California’s governor, Gavin Newsom (D) just signed into law legislation that allows for the use of medical marijuana products in hospitals and other eligible health care settings.

Senate Bill 311, also known as Ryan’s Law, requires “specified types of health care facilities to allow a terminally ill patient’s use of medicinal cannabis within the health care facility, subject to certain restrictions.” The bill prohibits medical marijuana users from inhaling or vaping cannabis products within a hospital setting and restricts the use of marijuana products in emergency rooms.

Prior to the bill being signed into law, the lead sponsor of the bill, Senator Hueso, said in a statement, “It is inconceivable to me that, in a state where medical cannabis was legalized more than 25 years ago, those in deepest suffering receiving treatment in our state’s healthcare facilities cannot access this proven, effective, and prescribed treatment. Instead, terminally-ill patients in California healthcare facilities are given heavy opiates that rob them of their precious last moments with family and friends. This is a simple, yet critical, move that will provide relief, compassion and dignity to terminally-ill Californians.”

Ryan’s Law

SB 311 was titled “Ryan’s Law” after a California native Ryan Bartell who served as a U.S. Coast Guard and passed away in 2018 from pancreatic cancer. Ryan, who spent his last days in the hospital, was given heavy pain medication, which largely put him to sleep and unable to interact with his family. When Ryan’s family tried to include medical marijuana in his end of life treatment plan, they were not allowed to do so. As such, Ryan’s family moved him to a medical facility that would allow the use of medical marijuana. In his final days, Ryan was able to communicate with his family and friends, ensuring that his quality of life was considered as part of his hospice treatment.

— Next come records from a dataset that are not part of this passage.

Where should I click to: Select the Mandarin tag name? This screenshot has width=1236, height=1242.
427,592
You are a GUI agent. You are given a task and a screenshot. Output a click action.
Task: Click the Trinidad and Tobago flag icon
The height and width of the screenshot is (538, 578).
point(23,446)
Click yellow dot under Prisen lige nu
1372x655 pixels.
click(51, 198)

Jim Bartell, father of Ryan Bartell and sponsor of SB 311 stated, “In the invaluable last days as Ryan fought stage 4 pancreatic cancer, I first-handedly experienced the positive impact medical cannabis had on my son’s well-being, as opposed to the harsh effects of opiates. Medical cannabis is an excellent option for relieving pain and suffering in those who are terminally-ill, but most importantly it serves to provide compassion, support, and dignity to patients and their families, during their loved-ones’ final days. Looking at each other, holding Ryan’s hand and telling him how much I loved him during his final moments would not have been possible without the medical cannabis.”

The signing of SB 311 will surely bring peace and relief to many terminally ill patients during their final days.